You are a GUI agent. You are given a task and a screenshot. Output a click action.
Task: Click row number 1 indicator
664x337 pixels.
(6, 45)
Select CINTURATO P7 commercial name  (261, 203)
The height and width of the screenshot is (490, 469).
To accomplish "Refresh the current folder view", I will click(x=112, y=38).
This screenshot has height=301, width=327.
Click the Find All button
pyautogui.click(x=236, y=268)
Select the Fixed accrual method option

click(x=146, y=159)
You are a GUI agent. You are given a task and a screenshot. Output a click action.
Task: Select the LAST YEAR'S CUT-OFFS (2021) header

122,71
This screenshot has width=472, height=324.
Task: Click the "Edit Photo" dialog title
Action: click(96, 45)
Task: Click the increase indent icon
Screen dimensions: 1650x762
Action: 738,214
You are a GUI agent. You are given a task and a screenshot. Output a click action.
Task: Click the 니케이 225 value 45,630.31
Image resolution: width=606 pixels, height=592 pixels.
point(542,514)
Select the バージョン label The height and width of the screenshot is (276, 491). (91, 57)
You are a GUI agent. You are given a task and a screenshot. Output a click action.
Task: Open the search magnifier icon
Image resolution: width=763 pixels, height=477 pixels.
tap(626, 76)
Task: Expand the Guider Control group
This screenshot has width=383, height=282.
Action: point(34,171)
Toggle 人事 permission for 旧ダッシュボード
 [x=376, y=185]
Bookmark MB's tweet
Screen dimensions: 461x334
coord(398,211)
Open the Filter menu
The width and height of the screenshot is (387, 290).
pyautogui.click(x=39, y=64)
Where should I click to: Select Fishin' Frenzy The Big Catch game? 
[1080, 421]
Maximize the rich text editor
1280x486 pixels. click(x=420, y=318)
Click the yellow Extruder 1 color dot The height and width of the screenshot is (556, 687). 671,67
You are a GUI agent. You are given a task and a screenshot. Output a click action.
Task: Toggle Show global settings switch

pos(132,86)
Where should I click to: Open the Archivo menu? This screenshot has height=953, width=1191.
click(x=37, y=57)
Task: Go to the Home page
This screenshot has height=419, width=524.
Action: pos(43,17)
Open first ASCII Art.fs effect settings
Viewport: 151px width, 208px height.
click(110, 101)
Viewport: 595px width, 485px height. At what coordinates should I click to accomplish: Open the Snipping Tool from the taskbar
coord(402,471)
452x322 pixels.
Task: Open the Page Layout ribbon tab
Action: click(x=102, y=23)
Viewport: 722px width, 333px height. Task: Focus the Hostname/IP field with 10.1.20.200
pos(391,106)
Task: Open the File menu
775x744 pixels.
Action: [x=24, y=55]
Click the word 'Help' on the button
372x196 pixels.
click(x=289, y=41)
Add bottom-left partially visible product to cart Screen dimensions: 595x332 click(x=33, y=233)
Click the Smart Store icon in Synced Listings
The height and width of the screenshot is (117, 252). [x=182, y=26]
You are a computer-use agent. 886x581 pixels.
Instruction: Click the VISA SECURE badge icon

**Task**
The answer is a portion of the data. Write out exactly the line with "Maximize the rich text editor" and all lines after it.

**Solution to this task**
Maximize the rich text editor
1280x486 pixels. click(x=420, y=318)
Click the yellow Extruder 1 color dot The height and width of the screenshot is (556, 687). 671,67
You are a GUI agent. You are given a task and a screenshot. Output a click action.
Task: Toggle Show global settings switch

pos(132,86)
Where should I click to: Open the Archivo menu? This screenshot has height=953, width=1191.
click(x=37, y=57)
Task: Go to the Home page
This screenshot has height=419, width=524.
Action: pos(43,17)
Open first ASCII Art.fs effect settings
Viewport: 151px width, 208px height.
click(110, 101)
Viewport: 595px width, 485px height. At what coordinates should I click to accomplish: Open the Snipping Tool from the taskbar
coord(402,471)
452x322 pixels.
Task: Open the Page Layout ribbon tab
Action: click(x=102, y=23)
Viewport: 722px width, 333px height. Task: Focus the Hostname/IP field with 10.1.20.200
pos(391,106)
Task: Open the File menu
775x744 pixels.
Action: [x=24, y=55]
Click the word 'Help' on the button
372x196 pixels.
click(x=289, y=41)
Add bottom-left partially visible product to cart Screen dimensions: 595x332 click(x=33, y=233)
Click the Smart Store icon in Synced Listings
The height and width of the screenshot is (117, 252). [x=182, y=26]
You are a computer-use agent. 886x581 pixels.
Instruction: Click the VISA SECURE badge icon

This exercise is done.